■ **Extrait retenu**
_ _ _ _ _ _ _

Monsieur le sénateur Jacquin, vous m'interrogez sur les conditions de dialogue social et de droit des travailleurs des plateformes et sur l'état des travaux à l'échelon européen concernant la directive en discussion.
La manière dont la France a choisi de donner des droits sociaux aux travailleurs des plateformes n'est pas une démarche nouvelle, puisque cela remonte à la loi défendue en 2016 par Myriam El Khomri, complétée par les ordonnances prises par Mme Élisabeth Borne, alors ministre des transports, puis par des ordonnances prises au ministère du travail pour organiser les élections permettant la représentation des travailleurs de plateformes.
Le modèle que nous avons mis en place fonctionne. Pas plus tard qu'hier, trois accords ont été proposés, permettant, par exemple, de relever le prix minimum de course, de garantir un revenu horaire et kilométrique, et d'assurer une plus grande liberté tant pour les chauffeurs que pour les livreurs dans le choix des courses qu'ils veulent ou ne veulent pas effectuer. Depuis le début de l'année, une dizaine d'accords ont été soumis à discussion, au vote et à signature.

_ _ _ _ _ _ _

■ **Jeu de données**

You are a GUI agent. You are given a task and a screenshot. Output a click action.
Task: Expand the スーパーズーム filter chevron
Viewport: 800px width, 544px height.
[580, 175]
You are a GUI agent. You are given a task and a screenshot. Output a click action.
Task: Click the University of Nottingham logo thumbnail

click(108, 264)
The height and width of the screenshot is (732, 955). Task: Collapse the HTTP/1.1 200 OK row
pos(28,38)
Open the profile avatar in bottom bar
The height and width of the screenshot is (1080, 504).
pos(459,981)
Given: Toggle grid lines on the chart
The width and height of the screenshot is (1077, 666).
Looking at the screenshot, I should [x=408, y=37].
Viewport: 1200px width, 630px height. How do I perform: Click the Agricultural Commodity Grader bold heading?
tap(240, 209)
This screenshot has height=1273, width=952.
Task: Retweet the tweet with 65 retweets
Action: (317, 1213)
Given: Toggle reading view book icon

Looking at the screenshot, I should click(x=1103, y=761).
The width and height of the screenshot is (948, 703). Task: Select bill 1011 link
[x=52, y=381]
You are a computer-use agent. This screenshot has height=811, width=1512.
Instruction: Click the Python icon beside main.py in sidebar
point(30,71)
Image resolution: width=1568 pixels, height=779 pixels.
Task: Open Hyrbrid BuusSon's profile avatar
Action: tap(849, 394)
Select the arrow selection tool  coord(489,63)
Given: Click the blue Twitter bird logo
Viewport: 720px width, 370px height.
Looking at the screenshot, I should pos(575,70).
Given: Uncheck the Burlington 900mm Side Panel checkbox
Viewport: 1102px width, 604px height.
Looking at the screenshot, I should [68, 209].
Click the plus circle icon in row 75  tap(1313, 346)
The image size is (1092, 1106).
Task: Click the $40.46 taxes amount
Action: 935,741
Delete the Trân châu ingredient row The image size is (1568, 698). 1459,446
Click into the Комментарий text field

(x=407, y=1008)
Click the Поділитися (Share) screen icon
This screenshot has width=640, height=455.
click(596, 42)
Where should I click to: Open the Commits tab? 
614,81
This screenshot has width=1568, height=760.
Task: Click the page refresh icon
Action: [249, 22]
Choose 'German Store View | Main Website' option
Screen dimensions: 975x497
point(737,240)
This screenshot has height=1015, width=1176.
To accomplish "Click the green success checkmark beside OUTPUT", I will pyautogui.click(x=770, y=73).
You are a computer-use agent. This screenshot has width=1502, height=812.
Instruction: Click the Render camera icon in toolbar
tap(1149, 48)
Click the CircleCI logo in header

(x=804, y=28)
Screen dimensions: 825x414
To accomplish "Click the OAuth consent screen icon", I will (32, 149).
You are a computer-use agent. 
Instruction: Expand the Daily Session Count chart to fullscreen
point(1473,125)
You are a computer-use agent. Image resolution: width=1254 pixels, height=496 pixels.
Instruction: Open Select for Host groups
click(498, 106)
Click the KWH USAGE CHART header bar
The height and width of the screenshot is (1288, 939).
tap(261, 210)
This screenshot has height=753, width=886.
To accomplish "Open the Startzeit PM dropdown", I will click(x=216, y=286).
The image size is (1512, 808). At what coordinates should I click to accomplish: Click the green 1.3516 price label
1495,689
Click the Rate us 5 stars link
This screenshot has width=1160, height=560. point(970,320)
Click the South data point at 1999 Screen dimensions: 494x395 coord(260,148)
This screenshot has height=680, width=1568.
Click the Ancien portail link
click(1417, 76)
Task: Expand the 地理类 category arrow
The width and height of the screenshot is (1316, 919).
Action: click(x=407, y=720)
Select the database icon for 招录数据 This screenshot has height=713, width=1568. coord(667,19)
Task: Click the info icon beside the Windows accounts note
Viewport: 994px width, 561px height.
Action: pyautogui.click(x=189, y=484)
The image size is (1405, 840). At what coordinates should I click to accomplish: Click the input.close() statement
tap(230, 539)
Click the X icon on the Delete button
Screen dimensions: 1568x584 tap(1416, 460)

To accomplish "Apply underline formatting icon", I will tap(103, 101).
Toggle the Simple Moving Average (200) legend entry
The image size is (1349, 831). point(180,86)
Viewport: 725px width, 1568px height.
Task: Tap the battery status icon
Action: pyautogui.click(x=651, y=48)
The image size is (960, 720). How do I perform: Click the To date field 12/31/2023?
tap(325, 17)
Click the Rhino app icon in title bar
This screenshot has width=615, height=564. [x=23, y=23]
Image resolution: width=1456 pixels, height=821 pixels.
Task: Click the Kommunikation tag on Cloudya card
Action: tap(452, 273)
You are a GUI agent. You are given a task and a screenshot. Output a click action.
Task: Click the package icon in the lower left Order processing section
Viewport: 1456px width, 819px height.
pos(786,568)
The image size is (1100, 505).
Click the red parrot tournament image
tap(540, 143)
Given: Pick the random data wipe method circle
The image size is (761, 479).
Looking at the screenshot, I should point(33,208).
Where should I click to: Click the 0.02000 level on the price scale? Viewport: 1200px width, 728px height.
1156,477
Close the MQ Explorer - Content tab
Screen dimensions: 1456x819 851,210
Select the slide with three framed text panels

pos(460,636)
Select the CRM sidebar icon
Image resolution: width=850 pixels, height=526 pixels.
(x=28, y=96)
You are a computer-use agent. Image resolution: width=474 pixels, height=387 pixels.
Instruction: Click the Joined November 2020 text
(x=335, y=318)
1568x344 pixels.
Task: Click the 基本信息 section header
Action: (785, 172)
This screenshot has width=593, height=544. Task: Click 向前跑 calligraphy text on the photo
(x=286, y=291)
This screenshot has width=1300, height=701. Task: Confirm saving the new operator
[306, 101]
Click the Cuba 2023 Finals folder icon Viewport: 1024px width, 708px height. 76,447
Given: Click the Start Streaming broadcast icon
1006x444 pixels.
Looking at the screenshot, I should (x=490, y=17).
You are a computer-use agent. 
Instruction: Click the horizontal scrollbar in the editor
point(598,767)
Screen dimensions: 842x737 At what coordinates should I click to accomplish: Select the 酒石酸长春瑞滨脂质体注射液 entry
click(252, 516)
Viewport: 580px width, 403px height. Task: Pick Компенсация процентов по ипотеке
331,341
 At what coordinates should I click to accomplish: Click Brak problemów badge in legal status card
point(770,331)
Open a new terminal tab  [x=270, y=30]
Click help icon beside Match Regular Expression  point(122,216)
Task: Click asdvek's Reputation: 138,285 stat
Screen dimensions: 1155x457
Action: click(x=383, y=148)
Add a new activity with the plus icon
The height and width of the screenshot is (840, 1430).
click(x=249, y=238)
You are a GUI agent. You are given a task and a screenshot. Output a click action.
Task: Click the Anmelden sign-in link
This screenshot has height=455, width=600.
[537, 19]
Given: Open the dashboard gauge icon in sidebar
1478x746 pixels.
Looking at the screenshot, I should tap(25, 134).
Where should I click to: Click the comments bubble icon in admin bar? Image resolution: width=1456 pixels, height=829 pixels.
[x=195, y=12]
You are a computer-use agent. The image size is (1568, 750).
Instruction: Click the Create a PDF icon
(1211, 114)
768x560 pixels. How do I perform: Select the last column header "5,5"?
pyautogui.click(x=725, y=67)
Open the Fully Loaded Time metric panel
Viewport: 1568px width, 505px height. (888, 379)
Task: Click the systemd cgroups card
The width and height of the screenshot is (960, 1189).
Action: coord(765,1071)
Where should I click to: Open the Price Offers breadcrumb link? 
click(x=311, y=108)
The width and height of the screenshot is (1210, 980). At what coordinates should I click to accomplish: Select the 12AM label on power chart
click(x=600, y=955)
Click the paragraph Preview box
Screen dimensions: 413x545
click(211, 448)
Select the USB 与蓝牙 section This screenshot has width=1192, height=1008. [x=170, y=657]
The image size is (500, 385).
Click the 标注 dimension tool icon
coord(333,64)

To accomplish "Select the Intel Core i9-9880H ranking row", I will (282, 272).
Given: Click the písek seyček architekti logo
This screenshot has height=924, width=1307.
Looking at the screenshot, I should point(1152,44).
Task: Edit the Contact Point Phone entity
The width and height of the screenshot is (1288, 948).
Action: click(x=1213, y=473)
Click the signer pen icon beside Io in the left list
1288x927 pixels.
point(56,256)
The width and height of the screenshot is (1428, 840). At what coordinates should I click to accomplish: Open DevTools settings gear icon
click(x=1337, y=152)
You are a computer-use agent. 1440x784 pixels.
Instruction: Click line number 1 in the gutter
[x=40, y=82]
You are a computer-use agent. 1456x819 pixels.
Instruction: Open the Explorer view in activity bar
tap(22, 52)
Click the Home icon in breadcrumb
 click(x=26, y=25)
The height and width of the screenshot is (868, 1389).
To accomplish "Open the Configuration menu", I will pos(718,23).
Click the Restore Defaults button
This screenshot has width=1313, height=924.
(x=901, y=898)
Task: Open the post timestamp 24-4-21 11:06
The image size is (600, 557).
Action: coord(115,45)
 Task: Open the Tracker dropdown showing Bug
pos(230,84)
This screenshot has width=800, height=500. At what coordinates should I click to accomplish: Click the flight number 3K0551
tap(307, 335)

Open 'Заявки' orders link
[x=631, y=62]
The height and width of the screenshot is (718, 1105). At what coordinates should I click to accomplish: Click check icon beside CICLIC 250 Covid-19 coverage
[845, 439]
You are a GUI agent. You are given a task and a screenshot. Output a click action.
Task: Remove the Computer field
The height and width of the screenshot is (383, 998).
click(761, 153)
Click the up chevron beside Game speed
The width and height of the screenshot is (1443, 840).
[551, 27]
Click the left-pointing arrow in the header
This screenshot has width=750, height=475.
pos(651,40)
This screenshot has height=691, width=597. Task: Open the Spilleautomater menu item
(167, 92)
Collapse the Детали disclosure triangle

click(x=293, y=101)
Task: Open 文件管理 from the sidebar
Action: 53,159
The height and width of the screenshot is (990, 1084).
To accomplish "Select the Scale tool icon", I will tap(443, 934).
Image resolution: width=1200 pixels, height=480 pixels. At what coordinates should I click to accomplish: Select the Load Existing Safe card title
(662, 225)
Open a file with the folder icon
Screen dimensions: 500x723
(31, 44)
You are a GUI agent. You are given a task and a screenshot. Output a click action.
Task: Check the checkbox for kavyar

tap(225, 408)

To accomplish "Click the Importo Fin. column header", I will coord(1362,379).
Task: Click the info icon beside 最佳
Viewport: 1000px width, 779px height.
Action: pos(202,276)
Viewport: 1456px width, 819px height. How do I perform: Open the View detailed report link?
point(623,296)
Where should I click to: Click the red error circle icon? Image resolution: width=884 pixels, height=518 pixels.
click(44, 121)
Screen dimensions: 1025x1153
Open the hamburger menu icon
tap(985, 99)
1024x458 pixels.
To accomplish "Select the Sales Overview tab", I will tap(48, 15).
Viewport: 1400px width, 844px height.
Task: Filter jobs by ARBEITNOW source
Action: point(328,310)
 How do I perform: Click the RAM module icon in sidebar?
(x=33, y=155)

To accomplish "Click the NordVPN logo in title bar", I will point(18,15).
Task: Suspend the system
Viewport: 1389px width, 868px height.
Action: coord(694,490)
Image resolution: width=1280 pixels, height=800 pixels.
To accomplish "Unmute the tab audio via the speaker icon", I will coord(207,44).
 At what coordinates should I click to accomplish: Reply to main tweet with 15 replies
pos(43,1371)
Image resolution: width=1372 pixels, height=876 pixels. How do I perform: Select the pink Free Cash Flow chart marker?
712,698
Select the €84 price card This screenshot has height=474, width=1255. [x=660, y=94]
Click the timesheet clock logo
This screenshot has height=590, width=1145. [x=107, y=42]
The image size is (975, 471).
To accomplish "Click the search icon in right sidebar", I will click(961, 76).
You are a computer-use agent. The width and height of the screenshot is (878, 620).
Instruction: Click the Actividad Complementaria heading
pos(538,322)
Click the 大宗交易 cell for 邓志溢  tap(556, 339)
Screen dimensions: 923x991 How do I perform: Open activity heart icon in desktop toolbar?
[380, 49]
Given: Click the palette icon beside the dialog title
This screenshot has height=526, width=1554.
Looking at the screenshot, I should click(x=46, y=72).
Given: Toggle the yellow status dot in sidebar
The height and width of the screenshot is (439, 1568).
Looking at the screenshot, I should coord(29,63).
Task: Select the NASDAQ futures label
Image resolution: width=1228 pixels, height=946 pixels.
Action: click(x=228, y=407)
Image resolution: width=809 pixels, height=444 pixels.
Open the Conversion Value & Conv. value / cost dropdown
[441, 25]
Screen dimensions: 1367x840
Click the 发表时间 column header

_ _ _ _ _ _ _

■ **Objectif**
D'après l'extrait, combien d'accords ont été soumis à discussion, au vote et à signature depuis le début de l'année ?

■ **Corrigé détaillé**
Une dizaine d'accords.